Toys ‘R’ Us filing for Chapter 11 bankruptcy comes after the toy retailer lost relevance proportionate to their video game market share.
At the turn of the millennium, everyone wanted to be a “Toys ‘R’ Us kid,” and the children’s retailer was king. In 1999, the company was jockeying for the top spot in gaming retail — then, just a single, if strong, subset of their primary toy business.
But over the years, a former giant of the holiday season has found itself losing ground to enthusiast retailers like GameStop and the convenience of Internet retailers like Amazon, Steam, and console-specific online distribution. Today, Toys ‘R’ Us has less than 1% market share on the most popular “toy” market on the planet.
While chairman and CEO Dave Brandon tries to spin the catastrophic financial throes as the “dawn of a new era” for the company, most people cannot ignore the numbers: $5 billion in unpaid debts, reduced to $400 million following their filing. In the meantime, the embattled retailer has managed to secure another $3 billion in further loans.
But it may be difficult to feel much pity for a company that has, up until now, seemed so oblivious to their problems. Former chairman and CEO Gerald Storch went so far as to blame the games industry as a whole for their flagging support. He wrongly asserted that “It’s not that the internet is taking away our business, which is a popular story,” and blamed the retailer’s declining video game sales on “a lack of new products or innovations” by the gaming industry.

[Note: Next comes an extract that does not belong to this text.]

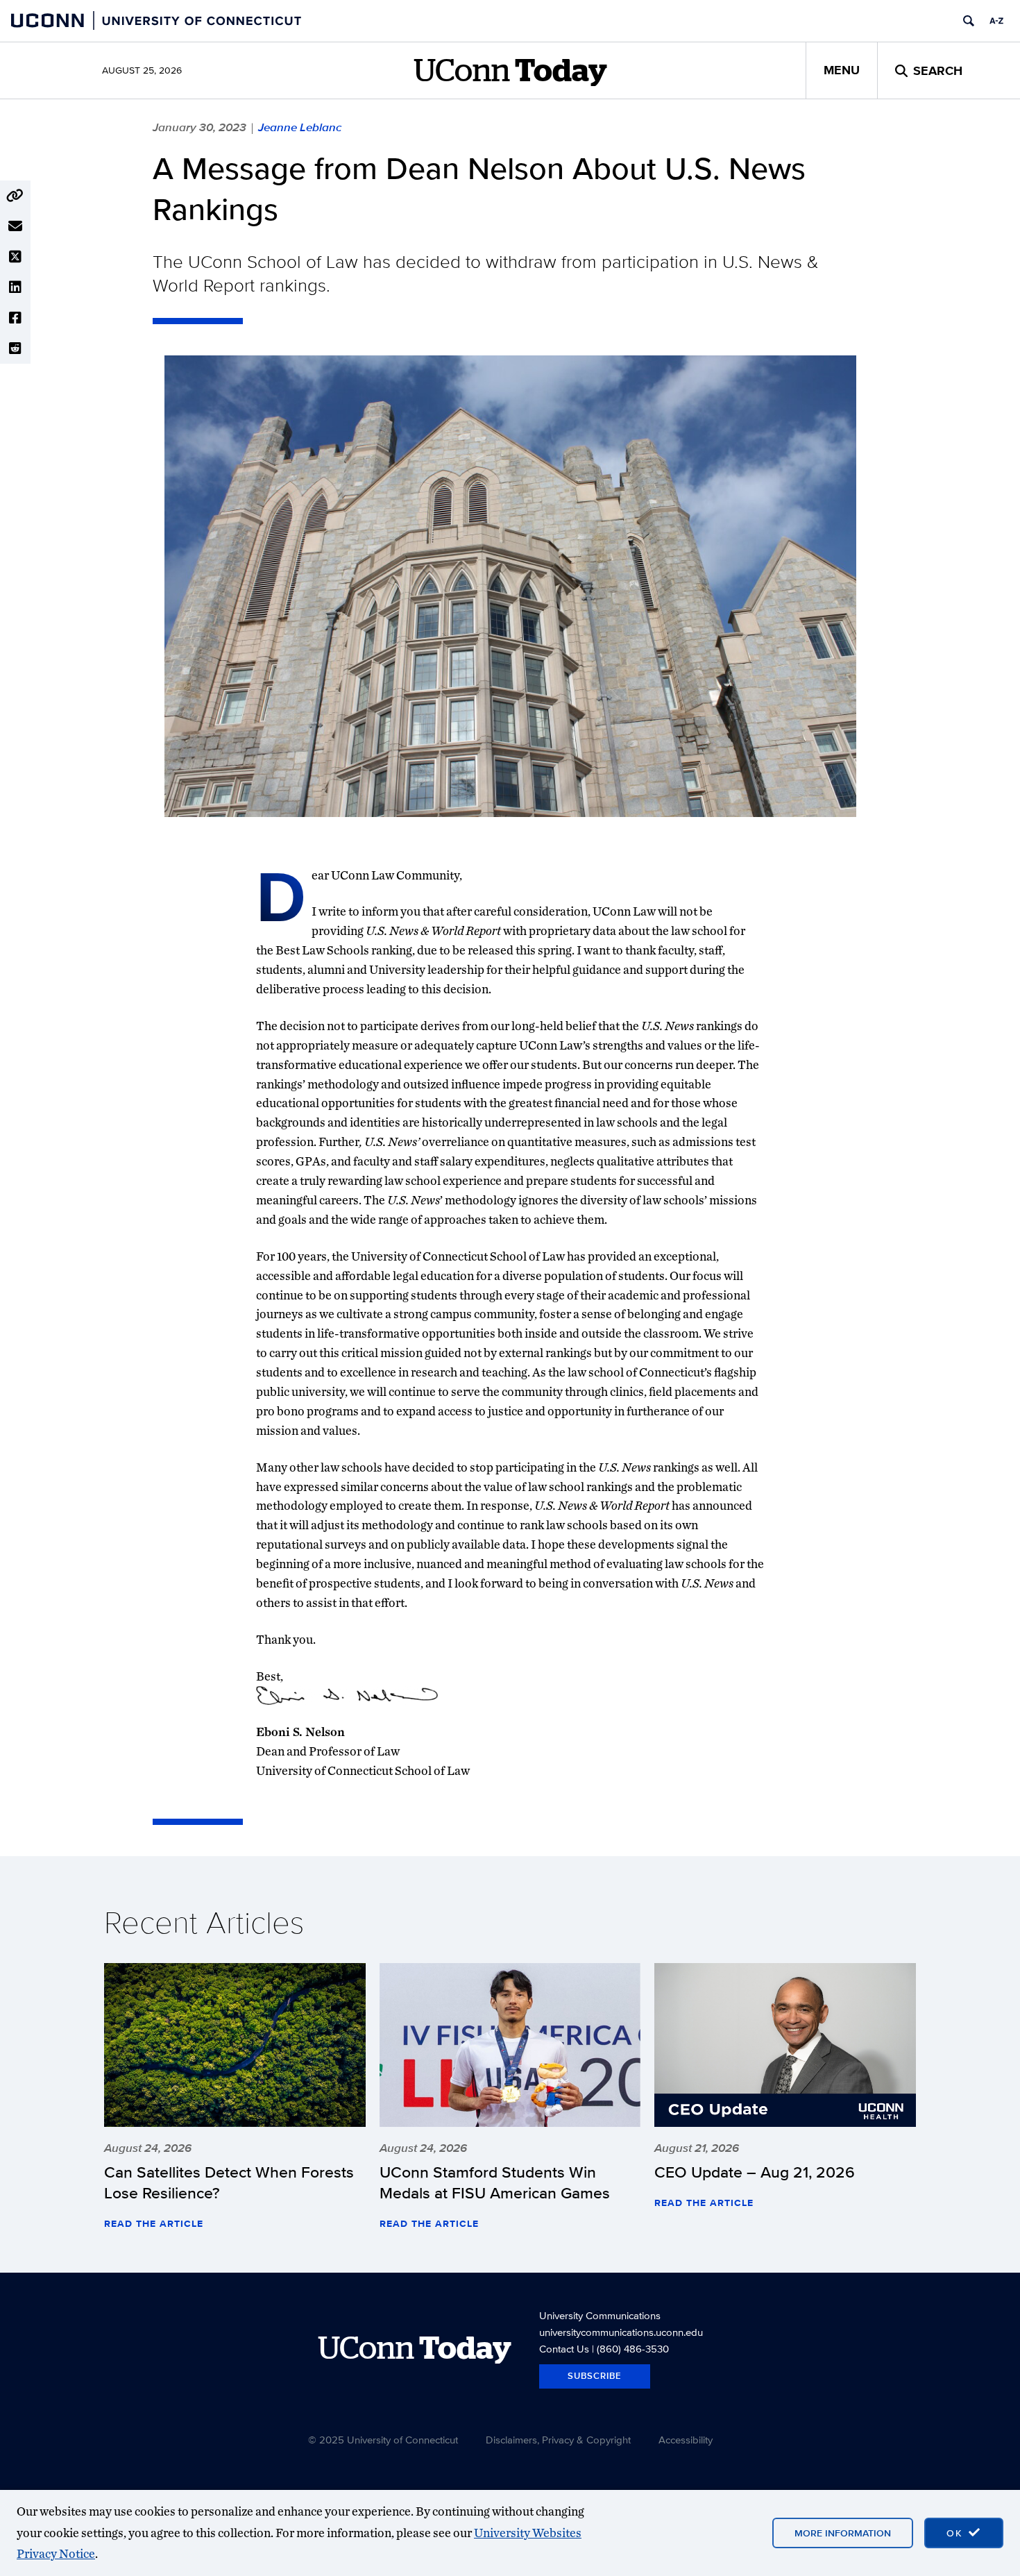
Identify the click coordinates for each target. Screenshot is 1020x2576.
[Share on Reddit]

It is this willful disinterest in the changing culture of entertainment that seems to have fatally wounded the company. But unless this “new era” includes a drastically different vision for regaining relevance to consumers in a market that becomes more and more hostile toward brick-and-mortar retailers every day, Toys ‘R’ Us looks to be following Blockbuster Video down the road to obsolescence.